Le Premier ministre belge Alexander De Croo a proposé un plafonnement à l'échelle européenne des prix de gros du gaz, les marchés étant devenus "plus fous que jamais" malgré l'absence de pénurie d'approvisionnement.

Toutefois, son homologue néerlandais Mark Rutte a déclaré qu'une telle mesure pourrait ralentir le rythme auquel l'Europe se sevrait du gaz russe.

"Le risque d'un plafonnement des prix, cela semble bon, mais si vous prenez le GNL par exemple, le gaz liquéfié dont nous avons vraiment besoin des États-Unis et d'autres parties du monde, cela rendrait son exportation vers l'Europe peu attrayante", a-t-il déclaré aux journalistes avant la réunion des dirigeants européens.

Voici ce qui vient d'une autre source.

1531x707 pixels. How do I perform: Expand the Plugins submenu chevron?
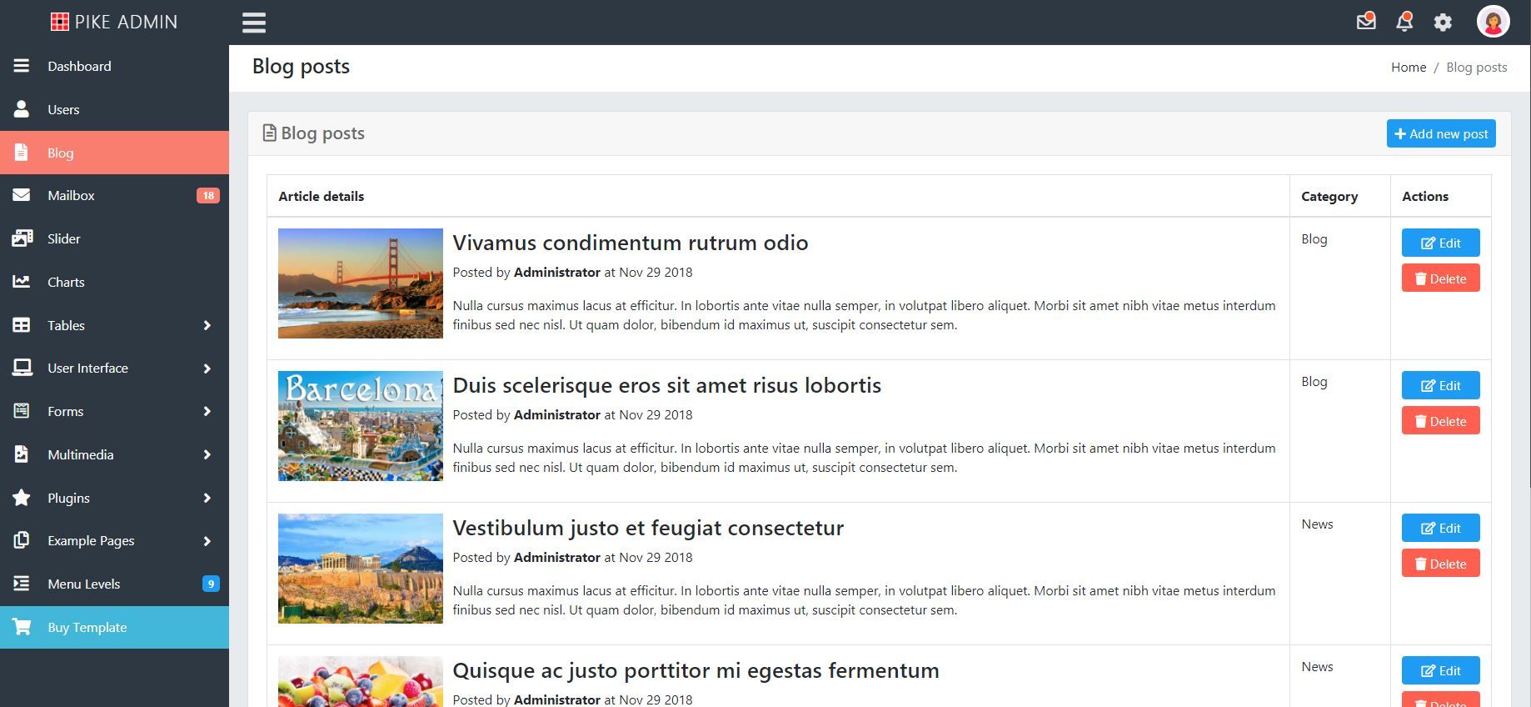[207, 498]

Il existe également une discorde entre les 27 pays de l'UE sur la question de savoir s'il faut suivre les États-Unis, qui ont annoncé mardi une interdiction des importations de pétrole et de gaz russes, et la Grande-Bretagne, qui affirme qu'elle le fera d'ici la fin 2022.

Les pays de l'UE sont beaucoup plus dépendants de l'énergie russe, puisqu'ils comptent sur la Russie pour 40 % de leurs besoins collectifs en gaz, 27 % des importations de pétrole et 46 % du charbon importé.

Jusqu'à présent, l'UE a concentré ses sanctions sur les banques et les oligarques, interdit l'accès des avions russes à l'espace aérien de l'UE et interrompu les exportations de technologies.

Certains pays font pression pour un embargo énergétique.

"Si nous devions arrêter l'achat d'énergie russe, cela mettrait fin au financement de la machine militaire russe", a déclaré jeudi le Premier ministre letton Krisjanis Karins.

"Si ce n'est pas des sanctions plus sévères maintenant, alors quand ?" a déclaré Karins.

Un diplomate polonais a déclaré : "Les Ukrainiens paient de leur propre sang" les achats d'énergie de l'Europe à la Russie.

L'Allemagne et la Hongrie font partie des pays qui s'opposent à un embargo sur les combustibles fossiles, qui couperait des centaines de millions d'euros par jour à la Russie, mais qui frapperait aussi l'économie européenne et pousserait encore plus haut la flambée des prix de l'énergie.

"Bien que nous condamnions l'offensive armée de la Russie et que nous condamnions également la guerre, nous ne permettrons pas que les familles hongroises en fassent les frais", a déclaré mardi le Premier ministre hongrois Viktor Orban.

Les flux de gaz russe vers l'Europe se sont poursuivis à un rythme régulier depuis le début de l'invasion, que la Russie qualifie d'"opération militaire spéciale", le 24 février, mais Moscou a déclaré que les sanctions occidentales sur son pétrole pourraient l'inciter à fermer un important gazoduc vers l'Europe.